In the records below, find the line that contains "Негритянки (403, 694)" and the line that contains "Ambiente (92, 72)". Set down exactly those lines and every line between them, and nothing more.

[Pixel coordinate grounding data]
■ ■ ■ ■ ■ ■ ■

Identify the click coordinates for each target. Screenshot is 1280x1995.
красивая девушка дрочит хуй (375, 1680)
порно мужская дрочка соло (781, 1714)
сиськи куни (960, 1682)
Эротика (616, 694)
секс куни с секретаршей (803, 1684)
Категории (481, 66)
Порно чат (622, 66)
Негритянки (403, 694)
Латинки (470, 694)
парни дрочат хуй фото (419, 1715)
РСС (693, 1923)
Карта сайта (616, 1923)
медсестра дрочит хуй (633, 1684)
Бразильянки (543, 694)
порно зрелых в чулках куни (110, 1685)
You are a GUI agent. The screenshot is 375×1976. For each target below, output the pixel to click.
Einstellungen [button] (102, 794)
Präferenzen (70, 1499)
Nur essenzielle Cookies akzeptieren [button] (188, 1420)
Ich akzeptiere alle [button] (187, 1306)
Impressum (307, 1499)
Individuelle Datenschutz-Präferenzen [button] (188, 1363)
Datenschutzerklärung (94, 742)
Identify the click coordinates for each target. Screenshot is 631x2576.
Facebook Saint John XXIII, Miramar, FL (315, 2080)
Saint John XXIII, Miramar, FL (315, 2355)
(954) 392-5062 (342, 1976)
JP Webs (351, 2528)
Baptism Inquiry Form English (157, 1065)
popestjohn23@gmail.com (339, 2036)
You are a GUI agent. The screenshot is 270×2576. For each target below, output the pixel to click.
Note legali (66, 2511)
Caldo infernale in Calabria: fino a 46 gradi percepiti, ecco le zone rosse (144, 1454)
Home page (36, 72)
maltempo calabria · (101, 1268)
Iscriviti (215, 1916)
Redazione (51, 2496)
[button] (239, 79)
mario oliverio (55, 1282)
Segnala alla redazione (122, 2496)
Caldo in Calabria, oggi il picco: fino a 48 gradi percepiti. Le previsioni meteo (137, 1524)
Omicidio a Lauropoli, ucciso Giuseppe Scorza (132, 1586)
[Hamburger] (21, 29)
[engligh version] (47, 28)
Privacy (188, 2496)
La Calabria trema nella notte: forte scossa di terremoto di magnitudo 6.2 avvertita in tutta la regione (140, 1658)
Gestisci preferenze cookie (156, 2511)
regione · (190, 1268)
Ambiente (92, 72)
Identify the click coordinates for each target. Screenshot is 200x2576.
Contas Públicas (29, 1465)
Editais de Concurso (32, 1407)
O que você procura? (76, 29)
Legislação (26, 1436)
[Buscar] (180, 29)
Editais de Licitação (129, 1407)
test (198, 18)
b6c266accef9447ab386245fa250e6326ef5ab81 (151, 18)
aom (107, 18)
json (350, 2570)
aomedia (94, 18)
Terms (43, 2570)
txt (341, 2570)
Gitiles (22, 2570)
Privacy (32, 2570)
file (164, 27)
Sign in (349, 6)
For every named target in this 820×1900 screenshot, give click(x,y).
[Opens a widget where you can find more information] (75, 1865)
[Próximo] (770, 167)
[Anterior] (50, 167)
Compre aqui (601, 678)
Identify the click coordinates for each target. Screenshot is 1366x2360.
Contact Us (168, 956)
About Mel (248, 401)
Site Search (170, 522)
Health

■ ■ ■ ■ ■ ■ ■

## [Your response]
Негритянки (403, 694)
Латинки (470, 694)
парни дрочат хуй фото (419, 1715)
РСС (693, 1923)
Карта сайта (616, 1923)
медсестра дрочит хуй (633, 1684)
Бразильянки (543, 694)
порно зрелых в чулках куни (110, 1685)
You are a GUI agent. The screenshot is 375×1976. For each target below, output the pixel to click.
Einstellungen [button] (102, 794)
Präferenzen (70, 1499)
Nur essenzielle Cookies akzeptieren [button] (188, 1420)
Ich akzeptiere alle [button] (187, 1306)
Impressum (307, 1499)
Individuelle Datenschutz-Präferenzen [button] (188, 1363)
Datenschutzerklärung (94, 742)
Identify the click coordinates for each target. Screenshot is 631x2576.
Facebook Saint John XXIII, Miramar, FL (315, 2080)
Saint John XXIII, Miramar, FL (315, 2355)
(954) 392-5062 (342, 1976)
JP Webs (351, 2528)
Baptism Inquiry Form English (157, 1065)
popestjohn23@gmail.com (339, 2036)
You are a GUI agent. The screenshot is 270×2576. For each target below, output the pixel to click.
Note legali (66, 2511)
Caldo infernale in Calabria: fino a 46 gradi percepiti, ecco le zone rosse (144, 1454)
Home page (36, 72)
maltempo calabria · (101, 1268)
Iscriviti (215, 1916)
Redazione (51, 2496)
[button] (239, 79)
mario oliverio (55, 1282)
Segnala alla redazione (122, 2496)
Caldo in Calabria, oggi il picco: fino a 48 gradi percepiti. Le previsioni meteo (137, 1524)
Omicidio a Lauropoli, ucciso Giuseppe Scorza (132, 1586)
[Hamburger] (21, 29)
[engligh version] (47, 28)
Privacy (188, 2496)
La Calabria trema nella notte: forte scossa di terremoto di magnitudo 6.2 avvertita in tutta la regione (140, 1658)
Gestisci preferenze cookie (156, 2511)
regione · (190, 1268)
Ambiente (92, 72)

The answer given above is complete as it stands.